Has any other film reviled in the evisceration of the human (or in this case inhuman) body with such fervent, fetishistic joy? Ruben Fleischer’s Zombieland feels less like an action comedy and more like a snuff film for the especially perverse undead quarters of society. Blood spews forth from every orifice; gizzards are devoured like rope licorice. Now this isn’t the most violent film I’ve ever seen, but it is certainly one of the only films in which the infliction of violence (gut-churning violence) brings people together. And to that I say … finally!
So anyway, remember when the world became infested with ravenous zombies? Well, Zombieland is a historical recount of this international disaster. The hero of this specific tale is Columbus (Jesse Eisenberg), a teenage loner who has learnt to survive on the post-apocalyptic planet by following a strict set of rules. These include good cardio, avoiding bathrooms and figuring out the best escape route from every location. As he treks back to his hometown in Ohio, Columbus runs into a rogue warrior by the name of Tallahassee (Woody Harrelson). Seems that Tallahassee is on a mission of his own.
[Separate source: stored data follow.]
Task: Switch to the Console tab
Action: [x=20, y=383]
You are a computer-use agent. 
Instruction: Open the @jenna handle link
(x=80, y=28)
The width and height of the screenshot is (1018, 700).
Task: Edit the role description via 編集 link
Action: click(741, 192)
He wants to find the world’s last Twinkie. Columbus is dubious of the campaign, but as Tallahassee reminds him, “you’ve got to appreciate the little things”. When the final Twinkie proves to be more elusive than anticipated, they learn to appreciate the next best thing: the wholesale slaughter of zombies.
The very funny Eisenberg gives his best Michael Cera impression here and it works big time. His awkward delivery and pitch-perfect comic timing is perfectly accentuated alongside Harrelson (himself giving his best ‘Woody Harrelson’ impression). Their duo soon becomes a quartet when they team up with sisterly grifters Wichita (Emma Stone) and Little Rock (Abigail Breslin). Although their introduction slows down the rollicking pace of The Columbus and Tallahassee Show, I would never chastise a film for bringing the smoldering Emma Stone into frame. She’s one of the most talented young comic actresses out there. Attention all film producers! Stop hiring Megan Fox and Jessica Alba. Let Emma Stone into the big leagues already!
Director Ruben Fleischer’s only previous credits include a film called The Girls Guitar Club, the direct-to-DVD movie Gumball 3000 and three episodes of Jimmy Kimmel Live. Where did this guy come from? Although he uses a few too many gimmicky visual flourishes, he knows how to shoot action sequences (and just as importantly, comedic sequences) with a steady hand. It is yet another impressive directorial debut in a year already swimming with them. Screenwriters Paul Wernick and Rhett Reese are similarly light on impressive credentials (Wernick was a coordinating producer on Big Brother USA if that counts). However, they understand the great potential of the zombie genre and lead our characters into endlessly entertaining situations, including a detour that leads them right into one of the funniest cameos in movie history.
You could argue that the film is really about ‘family’ or ‘friendship’ or ‘romance’ or ‘finding acceptance’, because these are the elements that make up life, and thus, are the building blocks of most stories. But, life in Zombieland isn’t exactly life at all. Our four protagonists struggle to find normalcy in their situation, and although they succeed to a certain degree, it is only once they learn to accept (and enjoy) the disemboweling of their undead enemies. No, this film is not some Michael Haneke-esque lecture condemning audiences for enjoying the violence within. It is a celebration. It’s nice to see a movie in which the very fabric of society falls apart, yet humanity still soldiers on; not through feats of extreme bravery or powerful self-sacrifice, but through a sense of humour. It’s like seeing a future in which John Connor is actually a nervy, sweet-natured jokester. This is a post-apocalyptic wasteland I can get on board with.
I’m not trying to make Zombieland seem like anything more than it is; it is a dumb action film smartly made. Sure, it’s not as scary or as effective a social satire as genre maestro George Romero’s Night of the Living Dead or Dawn of the Dead. But at least it’s not drowning in overwrought and muddled commentary like his later films. Zombieland is a rollercoaster ride of a movie. And I mean that almost literally, what with the film’s finale taking place amongst the rides at an abandoned theme park. In a year when not even fighting robots or GI Joes could muster much more than a yawn, I’m glad the year can end on as high a note as this.